- [YOUR ASSIGNMENT]:
Using the records that appear below, write out exactly the lines from the one with "O nas (57, 1376)" through the one with "[button] (1114, 43)", keeping both end lines.

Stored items

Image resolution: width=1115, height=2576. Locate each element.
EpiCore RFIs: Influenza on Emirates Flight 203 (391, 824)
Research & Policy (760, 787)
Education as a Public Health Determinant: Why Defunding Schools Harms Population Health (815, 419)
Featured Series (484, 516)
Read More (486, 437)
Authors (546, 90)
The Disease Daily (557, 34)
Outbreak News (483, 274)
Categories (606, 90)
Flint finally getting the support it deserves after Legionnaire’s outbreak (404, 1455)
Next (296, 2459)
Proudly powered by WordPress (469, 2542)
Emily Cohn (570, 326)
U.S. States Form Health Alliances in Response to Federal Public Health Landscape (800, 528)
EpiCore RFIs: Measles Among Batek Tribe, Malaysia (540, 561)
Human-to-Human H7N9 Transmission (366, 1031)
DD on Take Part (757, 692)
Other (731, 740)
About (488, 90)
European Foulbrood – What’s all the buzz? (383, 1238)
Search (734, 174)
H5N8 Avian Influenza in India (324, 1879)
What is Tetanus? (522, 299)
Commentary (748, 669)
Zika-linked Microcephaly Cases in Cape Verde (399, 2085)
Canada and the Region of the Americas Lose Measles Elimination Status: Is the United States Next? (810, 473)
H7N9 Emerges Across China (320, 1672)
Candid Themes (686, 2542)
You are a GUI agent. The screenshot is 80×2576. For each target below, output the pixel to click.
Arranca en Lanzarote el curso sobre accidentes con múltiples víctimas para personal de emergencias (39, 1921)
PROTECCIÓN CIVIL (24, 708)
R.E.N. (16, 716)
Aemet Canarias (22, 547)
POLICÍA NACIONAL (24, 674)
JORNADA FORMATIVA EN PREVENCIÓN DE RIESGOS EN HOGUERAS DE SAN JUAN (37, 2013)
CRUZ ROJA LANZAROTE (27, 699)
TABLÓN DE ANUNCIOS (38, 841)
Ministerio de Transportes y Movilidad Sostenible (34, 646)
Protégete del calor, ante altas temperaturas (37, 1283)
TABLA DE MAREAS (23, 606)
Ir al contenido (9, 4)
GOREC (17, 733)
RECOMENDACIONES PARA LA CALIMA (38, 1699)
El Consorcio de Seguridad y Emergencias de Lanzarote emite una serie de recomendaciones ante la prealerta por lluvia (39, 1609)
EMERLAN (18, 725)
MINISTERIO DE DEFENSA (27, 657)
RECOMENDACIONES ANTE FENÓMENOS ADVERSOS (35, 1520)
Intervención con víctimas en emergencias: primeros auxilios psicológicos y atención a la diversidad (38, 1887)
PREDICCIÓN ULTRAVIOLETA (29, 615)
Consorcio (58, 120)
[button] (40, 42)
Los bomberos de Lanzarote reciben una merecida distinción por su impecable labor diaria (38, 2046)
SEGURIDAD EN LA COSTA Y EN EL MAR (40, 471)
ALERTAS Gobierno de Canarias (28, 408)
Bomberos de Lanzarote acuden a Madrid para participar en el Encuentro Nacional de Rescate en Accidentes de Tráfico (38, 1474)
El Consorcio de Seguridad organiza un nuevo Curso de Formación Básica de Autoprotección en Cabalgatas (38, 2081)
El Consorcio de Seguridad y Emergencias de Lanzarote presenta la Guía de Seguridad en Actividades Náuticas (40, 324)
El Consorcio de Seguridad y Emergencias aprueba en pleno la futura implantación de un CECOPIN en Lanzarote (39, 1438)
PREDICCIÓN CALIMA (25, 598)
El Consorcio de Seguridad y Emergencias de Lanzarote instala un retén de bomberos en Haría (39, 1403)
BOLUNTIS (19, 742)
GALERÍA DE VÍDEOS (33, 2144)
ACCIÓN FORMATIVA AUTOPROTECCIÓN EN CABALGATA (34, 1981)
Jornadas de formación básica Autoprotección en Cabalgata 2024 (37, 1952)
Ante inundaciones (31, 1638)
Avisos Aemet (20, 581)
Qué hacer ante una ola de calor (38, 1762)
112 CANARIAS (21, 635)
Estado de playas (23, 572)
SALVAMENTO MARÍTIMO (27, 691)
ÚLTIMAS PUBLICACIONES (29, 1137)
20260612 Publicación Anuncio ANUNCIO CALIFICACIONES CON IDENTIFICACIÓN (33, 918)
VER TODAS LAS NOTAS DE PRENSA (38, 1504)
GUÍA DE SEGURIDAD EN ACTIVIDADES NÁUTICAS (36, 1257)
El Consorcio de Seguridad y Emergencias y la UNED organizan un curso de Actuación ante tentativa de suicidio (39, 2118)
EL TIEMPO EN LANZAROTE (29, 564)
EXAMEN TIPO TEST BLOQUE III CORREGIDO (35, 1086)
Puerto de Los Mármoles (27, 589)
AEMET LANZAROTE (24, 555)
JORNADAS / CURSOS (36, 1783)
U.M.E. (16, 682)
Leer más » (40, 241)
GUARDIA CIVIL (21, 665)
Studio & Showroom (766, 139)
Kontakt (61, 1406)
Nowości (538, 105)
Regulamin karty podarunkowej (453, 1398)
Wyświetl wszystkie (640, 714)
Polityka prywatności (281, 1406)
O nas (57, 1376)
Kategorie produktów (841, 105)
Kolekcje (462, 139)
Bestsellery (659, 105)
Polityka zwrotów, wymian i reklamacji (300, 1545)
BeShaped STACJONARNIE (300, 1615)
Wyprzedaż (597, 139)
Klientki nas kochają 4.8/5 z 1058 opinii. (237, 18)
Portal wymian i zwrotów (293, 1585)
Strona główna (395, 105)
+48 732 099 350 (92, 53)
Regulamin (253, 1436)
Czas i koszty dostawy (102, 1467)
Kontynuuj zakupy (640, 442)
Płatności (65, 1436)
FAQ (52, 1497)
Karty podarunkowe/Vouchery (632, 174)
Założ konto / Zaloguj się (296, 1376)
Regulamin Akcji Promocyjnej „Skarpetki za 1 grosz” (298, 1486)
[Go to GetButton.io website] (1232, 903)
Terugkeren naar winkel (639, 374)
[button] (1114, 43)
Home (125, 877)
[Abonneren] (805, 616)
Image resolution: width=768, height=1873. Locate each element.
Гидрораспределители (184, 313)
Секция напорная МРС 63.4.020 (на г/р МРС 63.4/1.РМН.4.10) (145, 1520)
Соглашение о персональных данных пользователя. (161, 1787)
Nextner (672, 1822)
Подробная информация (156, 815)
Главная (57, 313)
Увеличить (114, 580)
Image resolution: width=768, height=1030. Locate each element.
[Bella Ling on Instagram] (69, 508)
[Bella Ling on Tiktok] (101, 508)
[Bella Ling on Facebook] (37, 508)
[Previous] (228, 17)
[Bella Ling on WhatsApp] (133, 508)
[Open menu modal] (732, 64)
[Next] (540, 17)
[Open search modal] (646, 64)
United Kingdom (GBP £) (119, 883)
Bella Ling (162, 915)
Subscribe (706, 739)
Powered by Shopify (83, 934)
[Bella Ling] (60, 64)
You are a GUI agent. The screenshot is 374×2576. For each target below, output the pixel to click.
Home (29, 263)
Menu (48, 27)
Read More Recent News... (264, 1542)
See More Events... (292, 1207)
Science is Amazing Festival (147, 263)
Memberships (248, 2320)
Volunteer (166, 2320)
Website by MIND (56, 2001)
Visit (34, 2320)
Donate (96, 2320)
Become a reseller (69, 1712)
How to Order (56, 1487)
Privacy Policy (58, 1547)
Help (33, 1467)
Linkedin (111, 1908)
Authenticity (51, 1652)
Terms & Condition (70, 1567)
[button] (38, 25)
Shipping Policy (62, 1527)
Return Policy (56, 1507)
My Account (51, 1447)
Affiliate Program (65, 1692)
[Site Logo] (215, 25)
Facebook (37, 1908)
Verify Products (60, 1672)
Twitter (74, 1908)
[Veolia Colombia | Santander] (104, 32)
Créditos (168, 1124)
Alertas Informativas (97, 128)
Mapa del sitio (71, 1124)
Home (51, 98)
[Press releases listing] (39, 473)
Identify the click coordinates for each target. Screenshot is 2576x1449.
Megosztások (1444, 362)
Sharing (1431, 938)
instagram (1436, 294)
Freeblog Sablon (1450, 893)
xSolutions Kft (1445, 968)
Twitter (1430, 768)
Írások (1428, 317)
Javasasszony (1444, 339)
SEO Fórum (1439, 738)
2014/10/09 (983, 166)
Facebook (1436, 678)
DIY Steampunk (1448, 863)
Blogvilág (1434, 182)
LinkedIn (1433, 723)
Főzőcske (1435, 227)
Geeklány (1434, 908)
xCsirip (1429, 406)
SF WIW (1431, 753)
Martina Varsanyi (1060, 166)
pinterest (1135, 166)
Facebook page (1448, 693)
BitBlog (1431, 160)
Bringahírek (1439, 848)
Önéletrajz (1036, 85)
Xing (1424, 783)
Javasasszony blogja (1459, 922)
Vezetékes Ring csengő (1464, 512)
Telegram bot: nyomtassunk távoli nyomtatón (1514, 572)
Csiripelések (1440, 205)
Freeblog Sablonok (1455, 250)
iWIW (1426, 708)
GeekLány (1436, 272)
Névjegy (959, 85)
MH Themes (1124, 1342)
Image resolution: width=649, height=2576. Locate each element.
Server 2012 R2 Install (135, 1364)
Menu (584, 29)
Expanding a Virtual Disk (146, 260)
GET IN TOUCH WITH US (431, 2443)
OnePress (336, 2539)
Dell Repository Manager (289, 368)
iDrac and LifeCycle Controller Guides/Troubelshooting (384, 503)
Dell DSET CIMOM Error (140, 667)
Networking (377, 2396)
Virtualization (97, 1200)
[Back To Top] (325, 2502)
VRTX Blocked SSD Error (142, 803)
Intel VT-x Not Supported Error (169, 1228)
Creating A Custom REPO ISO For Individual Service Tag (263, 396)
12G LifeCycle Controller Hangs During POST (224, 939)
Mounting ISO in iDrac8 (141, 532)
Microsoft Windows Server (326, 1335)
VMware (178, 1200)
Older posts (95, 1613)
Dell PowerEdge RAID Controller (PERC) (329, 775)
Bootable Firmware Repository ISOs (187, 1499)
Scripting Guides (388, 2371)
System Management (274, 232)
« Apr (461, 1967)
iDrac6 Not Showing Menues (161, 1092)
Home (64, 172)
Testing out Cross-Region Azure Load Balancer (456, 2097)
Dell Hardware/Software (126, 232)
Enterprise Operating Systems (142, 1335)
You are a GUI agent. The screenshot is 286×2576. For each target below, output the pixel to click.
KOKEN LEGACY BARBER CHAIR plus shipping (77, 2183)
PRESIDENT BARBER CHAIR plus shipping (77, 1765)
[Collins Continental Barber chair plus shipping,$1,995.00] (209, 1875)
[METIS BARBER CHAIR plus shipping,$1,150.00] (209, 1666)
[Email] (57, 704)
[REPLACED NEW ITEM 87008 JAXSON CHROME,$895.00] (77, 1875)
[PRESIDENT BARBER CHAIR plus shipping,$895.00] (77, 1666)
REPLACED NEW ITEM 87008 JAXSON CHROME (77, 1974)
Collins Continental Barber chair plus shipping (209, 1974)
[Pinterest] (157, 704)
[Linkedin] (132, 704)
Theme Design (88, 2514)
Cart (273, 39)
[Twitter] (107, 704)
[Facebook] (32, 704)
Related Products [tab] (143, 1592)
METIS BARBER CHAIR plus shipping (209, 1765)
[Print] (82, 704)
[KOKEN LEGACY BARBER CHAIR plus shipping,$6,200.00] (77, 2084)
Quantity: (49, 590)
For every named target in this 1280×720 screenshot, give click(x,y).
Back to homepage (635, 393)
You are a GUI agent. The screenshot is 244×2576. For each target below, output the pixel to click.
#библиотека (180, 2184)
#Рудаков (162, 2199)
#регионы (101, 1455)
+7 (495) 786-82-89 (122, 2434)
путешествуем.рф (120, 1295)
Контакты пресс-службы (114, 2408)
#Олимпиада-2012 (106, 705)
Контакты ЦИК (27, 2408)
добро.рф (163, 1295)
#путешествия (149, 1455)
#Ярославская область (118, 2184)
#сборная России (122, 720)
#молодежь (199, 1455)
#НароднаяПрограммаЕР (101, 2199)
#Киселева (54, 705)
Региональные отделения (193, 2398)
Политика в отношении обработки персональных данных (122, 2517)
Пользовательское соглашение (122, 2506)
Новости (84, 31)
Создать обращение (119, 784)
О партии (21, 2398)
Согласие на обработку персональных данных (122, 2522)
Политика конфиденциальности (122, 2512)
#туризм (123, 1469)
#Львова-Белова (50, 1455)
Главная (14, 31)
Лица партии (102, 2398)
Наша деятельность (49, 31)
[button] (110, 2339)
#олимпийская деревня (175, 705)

- [ANSWER SPACE]:
O nas (57, 1376)
Kategorie produktów (841, 105)
Kolekcje (462, 139)
Bestsellery (659, 105)
Polityka zwrotów, wymian i reklamacji (300, 1545)
BeShaped STACJONARNIE (300, 1615)
Wyprzedaż (597, 139)
Klientki nas kochają 4.8/5 z 1058 opinii. (237, 18)
Portal wymian i zwrotów (293, 1585)
Strona główna (395, 105)
+48 732 099 350 (92, 53)
Regulamin (253, 1436)
Czas i koszty dostawy (102, 1467)
Kontynuuj zakupy (640, 442)
Płatności (65, 1436)
FAQ (52, 1497)
Karty podarunkowe/Vouchery (632, 174)
Założ konto / Zaloguj się (296, 1376)
Regulamin Akcji Promocyjnej „Skarpetki za 1 grosz” (298, 1486)
[Go to GetButton.io website] (1232, 903)
Terugkeren naar winkel (639, 374)
[button] (1114, 43)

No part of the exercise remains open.